Male erectile disorder due to a general medical condition. The incidence of psychological as opposed to organic male erectile disorder has been the focus of many studies. Statistics indicate that 20 to 50 percent of men with erectile disorder have an organic basis for the disorder. The medical causes of male erectile disorder are listed in Table Castration does not always lead to sexual dysfunction, depending on the person.
Erection may still occur after castration. A number of procedures, benign and invasive, are used to help differentiate medically caused impotence from psychogenic impotence.
The procedures include monitoring nocturnal penile tumescence erections that occur during sleepnormally associated with rapid eye movement; monitoring tumescence with strain gauge; measuring blood pressure in the penis with a penile plethysmograph or an ultrasound Doppler flow meter, both of which assess blood flow in the internal pudendal artery; and measuring pudendal nerve latency time.
Neurological impairment of penile function may be indicated if vibratory perception is increased in the penis. Other diagnostic tests that delineate organic bases for impotence include glucose tolerance tests, plasma hormone assays, liver and thyroid function tests, prolactin and follicle-stimulating hormone FSH determinations, and cystometric examinations.
Invasive diagnostic studies include penile arteriography, infusion cavernosography, and radioactive xenon penography. Invasive procedures require expert interpretation and are used only for patients who are candidates for vascular reconstructive procedures. Hypoactive Desire Disorder- a lack or absence of sexual and desire for sexual.
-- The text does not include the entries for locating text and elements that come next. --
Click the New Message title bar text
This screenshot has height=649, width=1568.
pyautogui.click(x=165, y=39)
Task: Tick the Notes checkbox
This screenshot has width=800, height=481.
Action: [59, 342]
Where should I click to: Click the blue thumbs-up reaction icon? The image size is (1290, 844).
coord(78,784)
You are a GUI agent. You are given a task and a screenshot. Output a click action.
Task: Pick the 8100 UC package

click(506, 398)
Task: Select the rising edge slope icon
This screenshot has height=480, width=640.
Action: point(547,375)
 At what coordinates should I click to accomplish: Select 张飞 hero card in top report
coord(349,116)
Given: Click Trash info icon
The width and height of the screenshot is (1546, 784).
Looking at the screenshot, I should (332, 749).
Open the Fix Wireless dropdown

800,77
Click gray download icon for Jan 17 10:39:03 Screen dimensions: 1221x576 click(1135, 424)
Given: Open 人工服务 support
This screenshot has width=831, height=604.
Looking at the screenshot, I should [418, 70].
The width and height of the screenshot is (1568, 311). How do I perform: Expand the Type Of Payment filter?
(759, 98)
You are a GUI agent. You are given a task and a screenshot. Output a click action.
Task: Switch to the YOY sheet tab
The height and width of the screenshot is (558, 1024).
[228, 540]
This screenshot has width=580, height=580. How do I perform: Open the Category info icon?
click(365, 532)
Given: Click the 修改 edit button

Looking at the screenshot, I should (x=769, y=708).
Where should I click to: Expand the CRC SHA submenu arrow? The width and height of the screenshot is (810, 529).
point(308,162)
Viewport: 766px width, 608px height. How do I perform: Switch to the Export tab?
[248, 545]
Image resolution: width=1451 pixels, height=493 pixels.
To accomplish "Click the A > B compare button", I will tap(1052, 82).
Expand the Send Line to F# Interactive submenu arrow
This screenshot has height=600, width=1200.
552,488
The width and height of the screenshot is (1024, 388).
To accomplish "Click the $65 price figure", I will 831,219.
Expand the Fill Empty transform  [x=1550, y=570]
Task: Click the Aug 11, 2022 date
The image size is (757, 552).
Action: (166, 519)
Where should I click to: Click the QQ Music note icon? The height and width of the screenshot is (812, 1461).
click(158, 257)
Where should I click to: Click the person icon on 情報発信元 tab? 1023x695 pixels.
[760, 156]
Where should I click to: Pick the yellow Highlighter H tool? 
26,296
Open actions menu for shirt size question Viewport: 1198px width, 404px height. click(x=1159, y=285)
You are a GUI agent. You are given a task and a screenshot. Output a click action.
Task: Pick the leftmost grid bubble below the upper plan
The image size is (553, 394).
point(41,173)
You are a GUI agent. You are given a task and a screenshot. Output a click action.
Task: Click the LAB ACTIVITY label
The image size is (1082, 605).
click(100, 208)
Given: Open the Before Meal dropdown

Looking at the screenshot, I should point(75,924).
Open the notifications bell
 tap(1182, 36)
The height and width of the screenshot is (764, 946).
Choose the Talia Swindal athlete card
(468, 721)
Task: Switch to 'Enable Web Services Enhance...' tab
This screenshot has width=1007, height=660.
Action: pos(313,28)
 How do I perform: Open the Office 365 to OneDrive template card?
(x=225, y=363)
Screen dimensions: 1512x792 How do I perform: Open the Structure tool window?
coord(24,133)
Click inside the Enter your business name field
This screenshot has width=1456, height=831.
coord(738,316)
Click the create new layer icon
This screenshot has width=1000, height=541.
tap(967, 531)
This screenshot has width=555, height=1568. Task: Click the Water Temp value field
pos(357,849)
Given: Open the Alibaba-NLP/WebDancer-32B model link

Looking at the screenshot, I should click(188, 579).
-Situational- you have a sexual dysfunction in only certain situations Fear/pain/ anxiety (this things are all grouped together now). Obsessive-compulsive disorder (OCD) is a chronic condition estimated to affect 1 –3% of the phenomena) and sexual dysfunction associated with pharmacological treatment of OCD. some of the previous studies Sexual dysfunction disorders are grouped by grouped sexual.
Sexual disorder treatment at Priory Group. Treatment programmes to address physical, psychological and emotional issues leading to sexual difficulties.